## WORK INSTRUCTIONS
Reproduce this listing from its first line through the line with "Privacy Policy (322, 2347)", inclusive, leaving out all that follows.
### DATA TO EXAMINE
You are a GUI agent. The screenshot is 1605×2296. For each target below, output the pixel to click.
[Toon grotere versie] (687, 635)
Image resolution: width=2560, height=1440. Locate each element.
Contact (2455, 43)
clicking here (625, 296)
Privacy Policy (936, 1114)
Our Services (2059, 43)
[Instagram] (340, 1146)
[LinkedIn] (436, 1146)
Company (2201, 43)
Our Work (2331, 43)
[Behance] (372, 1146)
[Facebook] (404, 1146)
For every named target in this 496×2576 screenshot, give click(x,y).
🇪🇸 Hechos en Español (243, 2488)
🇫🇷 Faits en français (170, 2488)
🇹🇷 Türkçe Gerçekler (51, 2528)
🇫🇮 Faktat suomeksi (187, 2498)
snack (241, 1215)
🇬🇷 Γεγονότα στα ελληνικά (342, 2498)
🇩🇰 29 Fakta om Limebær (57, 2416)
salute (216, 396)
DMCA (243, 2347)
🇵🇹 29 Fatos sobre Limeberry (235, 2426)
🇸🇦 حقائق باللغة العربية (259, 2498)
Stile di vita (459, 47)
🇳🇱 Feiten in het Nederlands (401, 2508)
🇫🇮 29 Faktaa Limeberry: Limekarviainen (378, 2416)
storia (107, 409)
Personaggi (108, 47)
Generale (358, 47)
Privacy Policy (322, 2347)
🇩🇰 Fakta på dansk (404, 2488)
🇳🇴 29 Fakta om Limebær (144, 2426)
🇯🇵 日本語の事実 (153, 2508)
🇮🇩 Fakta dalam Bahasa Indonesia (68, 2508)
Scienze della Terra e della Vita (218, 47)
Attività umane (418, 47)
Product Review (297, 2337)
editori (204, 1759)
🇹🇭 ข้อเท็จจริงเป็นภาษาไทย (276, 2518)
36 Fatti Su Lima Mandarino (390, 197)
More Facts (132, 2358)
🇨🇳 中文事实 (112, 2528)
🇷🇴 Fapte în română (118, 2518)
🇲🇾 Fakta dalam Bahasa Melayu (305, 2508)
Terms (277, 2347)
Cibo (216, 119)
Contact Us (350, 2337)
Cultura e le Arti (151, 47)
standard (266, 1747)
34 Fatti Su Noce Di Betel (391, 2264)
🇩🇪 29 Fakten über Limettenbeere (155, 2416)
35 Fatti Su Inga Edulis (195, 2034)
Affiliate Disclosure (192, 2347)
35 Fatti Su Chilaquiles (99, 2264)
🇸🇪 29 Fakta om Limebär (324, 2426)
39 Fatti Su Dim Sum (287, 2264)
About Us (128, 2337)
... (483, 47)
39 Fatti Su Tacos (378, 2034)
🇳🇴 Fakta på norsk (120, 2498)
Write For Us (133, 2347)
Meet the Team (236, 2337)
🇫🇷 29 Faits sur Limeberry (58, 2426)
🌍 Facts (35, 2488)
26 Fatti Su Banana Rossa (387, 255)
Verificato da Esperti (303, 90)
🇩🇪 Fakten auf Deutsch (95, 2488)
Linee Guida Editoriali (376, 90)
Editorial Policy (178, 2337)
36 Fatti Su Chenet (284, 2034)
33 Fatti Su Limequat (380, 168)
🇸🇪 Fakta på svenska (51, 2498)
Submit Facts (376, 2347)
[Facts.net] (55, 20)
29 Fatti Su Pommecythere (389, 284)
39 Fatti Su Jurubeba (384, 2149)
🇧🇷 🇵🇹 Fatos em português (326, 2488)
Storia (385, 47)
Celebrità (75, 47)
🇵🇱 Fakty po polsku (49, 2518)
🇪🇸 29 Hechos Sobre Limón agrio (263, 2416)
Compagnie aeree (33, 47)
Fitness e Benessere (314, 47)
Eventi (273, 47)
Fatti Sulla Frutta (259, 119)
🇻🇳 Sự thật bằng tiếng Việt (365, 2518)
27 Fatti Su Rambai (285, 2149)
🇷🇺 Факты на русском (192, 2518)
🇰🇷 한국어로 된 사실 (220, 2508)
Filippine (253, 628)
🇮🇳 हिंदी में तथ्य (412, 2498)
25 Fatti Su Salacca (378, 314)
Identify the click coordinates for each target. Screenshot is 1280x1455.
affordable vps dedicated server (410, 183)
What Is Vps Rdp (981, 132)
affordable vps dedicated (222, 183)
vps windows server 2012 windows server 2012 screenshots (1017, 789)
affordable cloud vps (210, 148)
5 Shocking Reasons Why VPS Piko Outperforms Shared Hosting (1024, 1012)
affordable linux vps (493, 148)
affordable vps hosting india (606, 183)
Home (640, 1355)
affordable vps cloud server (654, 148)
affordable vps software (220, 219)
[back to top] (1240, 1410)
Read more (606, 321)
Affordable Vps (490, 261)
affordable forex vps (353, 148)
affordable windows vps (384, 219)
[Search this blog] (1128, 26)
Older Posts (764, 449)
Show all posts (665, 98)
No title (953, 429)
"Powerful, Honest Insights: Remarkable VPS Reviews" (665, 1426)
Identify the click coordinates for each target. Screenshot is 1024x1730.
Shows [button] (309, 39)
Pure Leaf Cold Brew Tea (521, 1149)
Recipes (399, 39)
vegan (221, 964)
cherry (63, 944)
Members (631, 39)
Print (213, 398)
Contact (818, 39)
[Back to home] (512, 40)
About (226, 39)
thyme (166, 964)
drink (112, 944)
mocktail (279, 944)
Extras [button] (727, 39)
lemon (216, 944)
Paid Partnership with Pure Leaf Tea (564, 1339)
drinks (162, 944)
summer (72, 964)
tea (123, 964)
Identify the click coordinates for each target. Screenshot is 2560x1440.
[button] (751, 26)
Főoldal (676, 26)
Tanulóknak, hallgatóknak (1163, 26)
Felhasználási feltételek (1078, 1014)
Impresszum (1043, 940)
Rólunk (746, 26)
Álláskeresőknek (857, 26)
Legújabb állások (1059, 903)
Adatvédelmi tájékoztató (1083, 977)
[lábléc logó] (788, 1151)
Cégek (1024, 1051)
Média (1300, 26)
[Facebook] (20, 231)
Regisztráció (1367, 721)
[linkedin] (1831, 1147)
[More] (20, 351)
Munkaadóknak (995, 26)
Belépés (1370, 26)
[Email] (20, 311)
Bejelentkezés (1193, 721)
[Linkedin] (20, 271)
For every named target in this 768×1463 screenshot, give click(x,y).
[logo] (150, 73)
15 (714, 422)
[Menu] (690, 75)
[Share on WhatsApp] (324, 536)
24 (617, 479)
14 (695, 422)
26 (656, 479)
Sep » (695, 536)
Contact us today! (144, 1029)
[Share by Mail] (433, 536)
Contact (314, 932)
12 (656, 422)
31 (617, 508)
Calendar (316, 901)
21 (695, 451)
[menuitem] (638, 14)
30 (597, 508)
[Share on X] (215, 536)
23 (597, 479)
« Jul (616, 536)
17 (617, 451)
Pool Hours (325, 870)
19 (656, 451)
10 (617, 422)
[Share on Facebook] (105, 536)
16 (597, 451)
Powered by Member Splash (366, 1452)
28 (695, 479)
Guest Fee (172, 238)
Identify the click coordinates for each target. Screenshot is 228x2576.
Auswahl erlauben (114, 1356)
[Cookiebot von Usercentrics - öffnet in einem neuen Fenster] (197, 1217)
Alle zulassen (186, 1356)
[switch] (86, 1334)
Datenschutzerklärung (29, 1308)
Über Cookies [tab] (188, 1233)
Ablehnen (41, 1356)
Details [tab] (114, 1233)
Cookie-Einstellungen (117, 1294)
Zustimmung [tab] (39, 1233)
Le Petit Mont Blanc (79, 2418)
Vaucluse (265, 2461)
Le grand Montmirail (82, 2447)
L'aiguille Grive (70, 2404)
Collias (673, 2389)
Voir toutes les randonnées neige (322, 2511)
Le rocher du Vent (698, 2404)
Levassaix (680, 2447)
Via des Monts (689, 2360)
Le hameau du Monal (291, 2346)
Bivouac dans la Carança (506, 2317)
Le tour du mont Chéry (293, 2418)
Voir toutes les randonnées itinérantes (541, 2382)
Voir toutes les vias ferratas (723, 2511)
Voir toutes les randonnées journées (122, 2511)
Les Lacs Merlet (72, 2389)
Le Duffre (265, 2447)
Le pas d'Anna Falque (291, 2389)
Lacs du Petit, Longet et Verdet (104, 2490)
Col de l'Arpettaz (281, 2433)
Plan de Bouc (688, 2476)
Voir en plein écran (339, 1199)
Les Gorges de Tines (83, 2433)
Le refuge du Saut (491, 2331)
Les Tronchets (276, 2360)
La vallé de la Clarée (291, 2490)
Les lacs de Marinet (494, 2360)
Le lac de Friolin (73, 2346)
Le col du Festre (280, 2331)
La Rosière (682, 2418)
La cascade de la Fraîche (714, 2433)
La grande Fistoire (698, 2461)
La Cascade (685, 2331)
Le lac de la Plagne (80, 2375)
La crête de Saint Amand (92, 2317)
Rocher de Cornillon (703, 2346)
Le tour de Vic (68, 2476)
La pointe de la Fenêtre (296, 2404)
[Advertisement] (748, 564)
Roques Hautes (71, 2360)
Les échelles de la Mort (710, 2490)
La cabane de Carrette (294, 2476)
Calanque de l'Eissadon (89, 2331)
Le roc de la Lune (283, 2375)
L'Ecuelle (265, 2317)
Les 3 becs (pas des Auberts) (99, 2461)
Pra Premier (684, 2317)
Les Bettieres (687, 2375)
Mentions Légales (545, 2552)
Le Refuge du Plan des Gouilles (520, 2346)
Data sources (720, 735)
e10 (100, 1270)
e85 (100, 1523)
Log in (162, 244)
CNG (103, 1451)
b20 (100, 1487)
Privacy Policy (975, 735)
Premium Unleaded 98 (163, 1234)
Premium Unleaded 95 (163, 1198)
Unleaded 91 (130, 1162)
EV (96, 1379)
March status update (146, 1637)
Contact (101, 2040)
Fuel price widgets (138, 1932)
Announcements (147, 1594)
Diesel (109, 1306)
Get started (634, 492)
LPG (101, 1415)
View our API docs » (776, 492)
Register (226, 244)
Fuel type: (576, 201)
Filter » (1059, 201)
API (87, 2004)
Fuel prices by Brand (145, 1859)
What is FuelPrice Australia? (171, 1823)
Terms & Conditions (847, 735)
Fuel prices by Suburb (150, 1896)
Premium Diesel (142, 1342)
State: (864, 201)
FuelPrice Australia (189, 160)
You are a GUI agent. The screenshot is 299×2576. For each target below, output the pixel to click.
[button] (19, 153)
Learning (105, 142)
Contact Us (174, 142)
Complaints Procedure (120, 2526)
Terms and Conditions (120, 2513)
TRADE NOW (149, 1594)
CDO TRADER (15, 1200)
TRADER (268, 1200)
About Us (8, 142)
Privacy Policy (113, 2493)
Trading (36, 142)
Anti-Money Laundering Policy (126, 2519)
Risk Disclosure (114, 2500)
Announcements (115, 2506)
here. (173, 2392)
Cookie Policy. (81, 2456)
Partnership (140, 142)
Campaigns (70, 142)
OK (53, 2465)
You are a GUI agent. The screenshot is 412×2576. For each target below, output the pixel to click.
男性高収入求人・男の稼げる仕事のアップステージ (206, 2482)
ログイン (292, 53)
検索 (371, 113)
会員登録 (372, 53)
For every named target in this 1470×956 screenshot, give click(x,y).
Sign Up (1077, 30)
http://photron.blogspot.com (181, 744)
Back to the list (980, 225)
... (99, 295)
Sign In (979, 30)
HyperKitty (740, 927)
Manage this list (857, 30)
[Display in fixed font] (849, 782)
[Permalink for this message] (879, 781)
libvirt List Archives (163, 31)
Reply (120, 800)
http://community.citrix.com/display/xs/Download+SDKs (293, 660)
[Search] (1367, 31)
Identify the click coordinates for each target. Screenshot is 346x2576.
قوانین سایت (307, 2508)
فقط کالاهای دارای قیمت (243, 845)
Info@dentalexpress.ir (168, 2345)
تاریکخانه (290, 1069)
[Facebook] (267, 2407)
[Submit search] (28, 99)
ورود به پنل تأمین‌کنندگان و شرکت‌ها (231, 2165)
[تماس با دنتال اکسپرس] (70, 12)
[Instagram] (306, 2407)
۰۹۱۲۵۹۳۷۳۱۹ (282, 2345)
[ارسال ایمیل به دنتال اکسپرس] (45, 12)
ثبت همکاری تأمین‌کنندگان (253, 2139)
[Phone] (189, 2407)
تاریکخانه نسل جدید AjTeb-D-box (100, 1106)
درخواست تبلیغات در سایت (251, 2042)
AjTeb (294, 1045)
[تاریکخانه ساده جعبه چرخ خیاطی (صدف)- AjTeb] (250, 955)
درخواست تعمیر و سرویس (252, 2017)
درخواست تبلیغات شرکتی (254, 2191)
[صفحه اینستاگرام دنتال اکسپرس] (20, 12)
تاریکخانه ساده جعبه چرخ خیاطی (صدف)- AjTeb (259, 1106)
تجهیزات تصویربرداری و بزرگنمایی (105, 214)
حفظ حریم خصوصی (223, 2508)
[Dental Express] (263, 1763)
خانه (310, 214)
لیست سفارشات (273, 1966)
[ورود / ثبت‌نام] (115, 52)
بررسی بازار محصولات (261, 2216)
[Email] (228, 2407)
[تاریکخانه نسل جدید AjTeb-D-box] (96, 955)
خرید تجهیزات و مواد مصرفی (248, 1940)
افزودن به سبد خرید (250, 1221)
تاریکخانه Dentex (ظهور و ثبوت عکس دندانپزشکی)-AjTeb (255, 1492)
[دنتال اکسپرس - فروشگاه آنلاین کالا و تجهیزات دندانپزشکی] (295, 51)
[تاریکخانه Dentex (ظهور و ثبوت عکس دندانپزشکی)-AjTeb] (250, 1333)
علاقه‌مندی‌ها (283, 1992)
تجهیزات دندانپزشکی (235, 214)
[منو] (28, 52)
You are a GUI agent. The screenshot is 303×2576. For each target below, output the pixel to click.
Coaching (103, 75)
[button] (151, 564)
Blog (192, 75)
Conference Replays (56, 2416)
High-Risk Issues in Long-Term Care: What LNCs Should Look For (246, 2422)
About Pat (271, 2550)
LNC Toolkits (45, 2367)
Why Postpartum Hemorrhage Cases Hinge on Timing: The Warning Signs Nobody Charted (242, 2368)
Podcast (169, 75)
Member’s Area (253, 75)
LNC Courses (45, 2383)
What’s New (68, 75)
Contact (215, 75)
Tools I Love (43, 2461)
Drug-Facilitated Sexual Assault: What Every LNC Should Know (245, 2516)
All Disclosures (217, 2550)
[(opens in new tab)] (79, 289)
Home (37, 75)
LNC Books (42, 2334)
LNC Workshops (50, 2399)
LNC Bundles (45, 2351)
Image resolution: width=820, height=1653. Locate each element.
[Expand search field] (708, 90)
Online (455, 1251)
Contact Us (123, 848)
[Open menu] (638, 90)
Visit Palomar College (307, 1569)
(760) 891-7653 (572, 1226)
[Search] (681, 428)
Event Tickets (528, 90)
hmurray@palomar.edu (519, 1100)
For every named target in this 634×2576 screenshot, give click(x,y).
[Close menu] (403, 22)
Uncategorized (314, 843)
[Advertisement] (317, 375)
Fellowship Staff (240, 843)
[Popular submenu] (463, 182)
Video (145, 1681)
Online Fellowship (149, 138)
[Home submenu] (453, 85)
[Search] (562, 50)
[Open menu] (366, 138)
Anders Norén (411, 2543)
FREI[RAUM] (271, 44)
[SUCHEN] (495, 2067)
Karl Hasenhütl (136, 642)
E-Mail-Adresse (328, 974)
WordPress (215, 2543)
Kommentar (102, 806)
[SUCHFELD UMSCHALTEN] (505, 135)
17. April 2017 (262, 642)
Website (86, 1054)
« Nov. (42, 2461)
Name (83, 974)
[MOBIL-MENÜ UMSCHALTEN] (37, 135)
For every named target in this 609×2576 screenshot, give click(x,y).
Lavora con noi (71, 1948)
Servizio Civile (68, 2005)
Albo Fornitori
######
## RESULT
You are a GUI agent. The screenshot is 1605×2296. For each target below, output the pixel to click.
[Toon grotere versie] (687, 635)
Image resolution: width=2560, height=1440. Locate each element.
Contact (2455, 43)
clicking here (625, 296)
Privacy Policy (936, 1114)
Our Services (2059, 43)
[Instagram] (340, 1146)
[LinkedIn] (436, 1146)
Company (2201, 43)
Our Work (2331, 43)
[Behance] (372, 1146)
[Facebook] (404, 1146)
For every named target in this 496×2576 screenshot, give click(x,y).
🇪🇸 Hechos en Español (243, 2488)
🇫🇷 Faits en français (170, 2488)
🇹🇷 Türkçe Gerçekler (51, 2528)
🇫🇮 Faktat suomeksi (187, 2498)
snack (241, 1215)
🇬🇷 Γεγονότα στα ελληνικά (342, 2498)
🇩🇰 29 Fakta om Limebær (57, 2416)
salute (216, 396)
DMCA (243, 2347)
🇵🇹 29 Fatos sobre Limeberry (235, 2426)
🇸🇦 حقائق باللغة العربية (259, 2498)
Stile di vita (459, 47)
🇳🇱 Feiten in het Nederlands (401, 2508)
🇫🇮 29 Faktaa Limeberry: Limekarviainen (378, 2416)
storia (107, 409)
Personaggi (108, 47)
Generale (358, 47)
Privacy Policy (322, 2347)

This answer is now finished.